### PAGE TEXT
* * *
I do have one question for you at the end of this scape. What do you do with everything in the tank when you decide it's done?


----------



## Steven_Chong (Mar 17, 2005)

I have the big job tomorrow . . .

Of catching and bagging the fish

Cleaning out the tank (plants, substrate, rocks, etc . . .)

Clean up all the equipment to get it ready for storage over the summer vacation

Take the fish to the LFs and pray that they find a good second owner

and study for my Japanese final exam :lol:


----------



## Jessie (Apr 23, 2007)

Awww.... that's pretty melancholy. I really love the sense of depth you created in this particular tank.


----------



## Steven_Chong (Mar 17, 2005)

FelixAvery said:


> steven i would avtually donate money for you to do another scape lol


Felix, Really!? :lol: I might be hitting you up for that donation if my plans don't go through . . . :heh: Or better yet, put plans to set up a tank together in August, and I'll help you do it when I get there this summer. :heh:

Jessie-- yeah


----------



## Suikei (May 5, 2007)

What, really!? This scape is coming down??


----------



## FelixAvery (Mar 29, 2007)

cool idea steven, ive got a spare 15gal in my room, and i cant wait till my exams are over so i can scape it, it would be really cool to meet you and an honor to do a tank together 

oh man i also have an exam tomorow, english


----------



## Steven_Chong (Mar 17, 2005)
* * *
### THINGS TO DO
1. In the aquarium forum thread, list every job Steven_Chong says he has to do tomorrow.
2. Continue the aquarium forum thread from the point where it stops.

### INFORMATION SHOWN
* * *
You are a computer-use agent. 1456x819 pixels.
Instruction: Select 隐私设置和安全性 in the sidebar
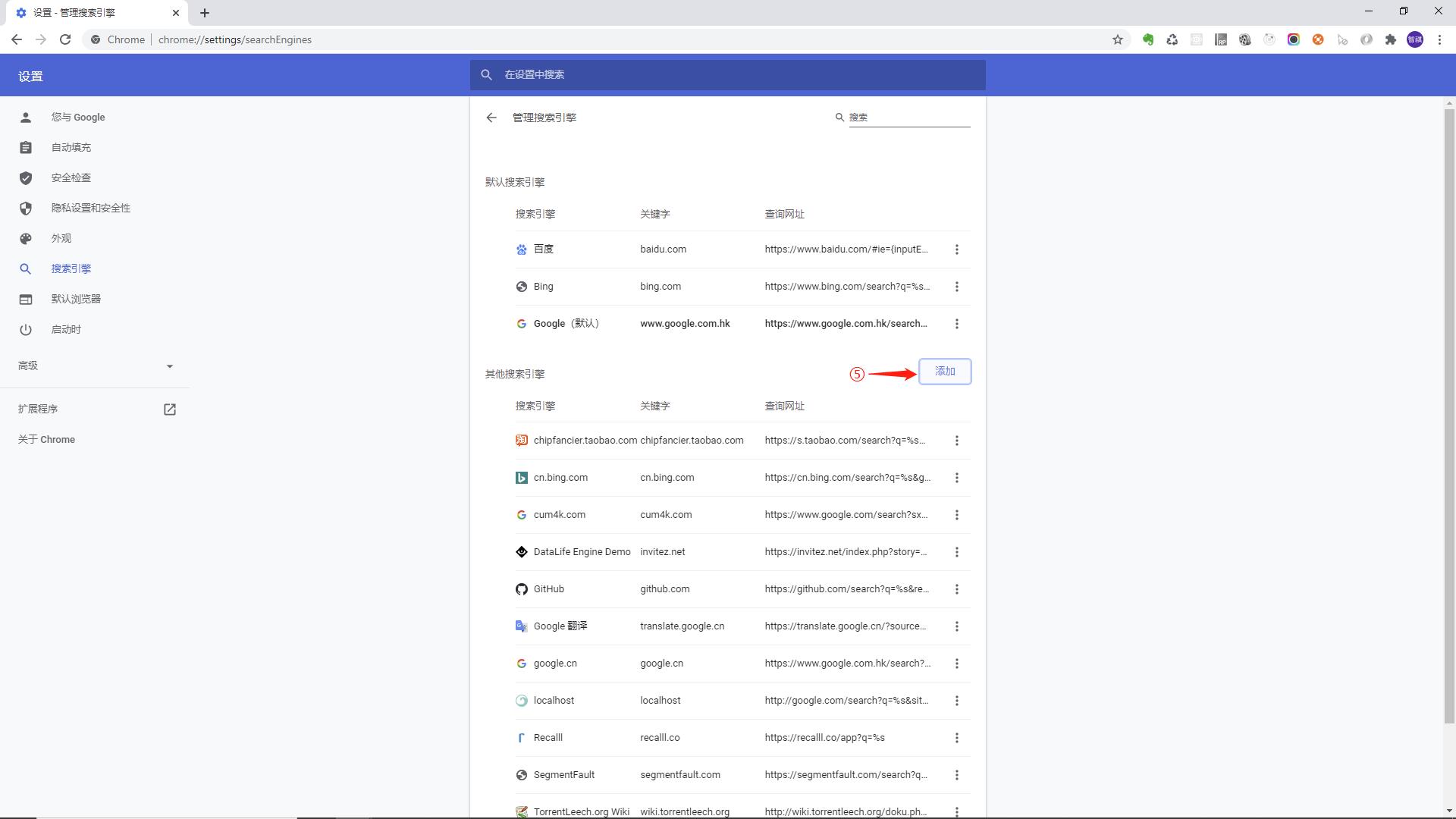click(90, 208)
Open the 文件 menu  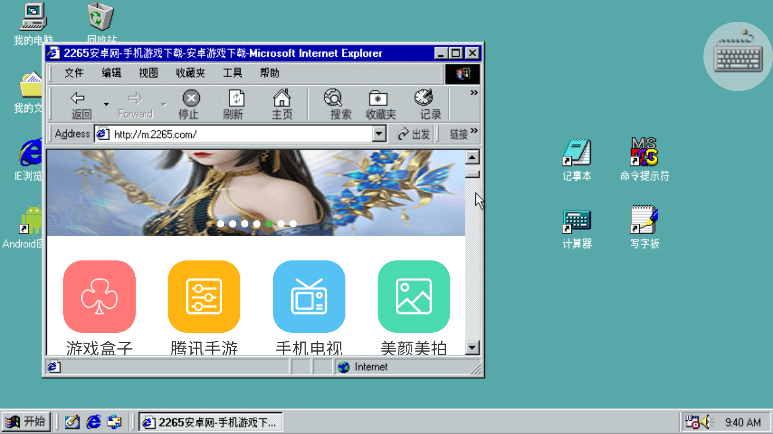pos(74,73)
* * *
### EXPECTED OUTPUTS
1.
- Catching and bagging the fish
- Cleaning out the tank (plants, substrate, rocks, etc.)
- Cleaning up all the equipment to get it ready for storage over the summer vacation
- Taking the fish to the LFs
- Studying for his Japanese final exam

2.
If you start the scape ASAP, then it could be ready for photographs by the time I get there, we could shoot, tear down, and make a new scape.


----------



## FelixAvery (Mar 29, 2007)

nah i cant start it till after my exams are finished, i reallt need to study lol i done no work all year
english was easy tho, if you have msn or something then pm me and we can talk more


----------



## turbomkt (Mar 31, 2004)

Steven,
What are you doing with the plants? You mention the livestock is going to the lfs. I wasn't sure how hard it will be for you to take your plants home (agricultural rules and all).


----------



## FelixAvery (Mar 29, 2007)

steven acutally swims home for summer, so no airport security


----------



## nap83 (Feb 7, 2006)

great tank, steven u have a great ability to transform small tanks into something that looks a lot bigger, i mean a lot.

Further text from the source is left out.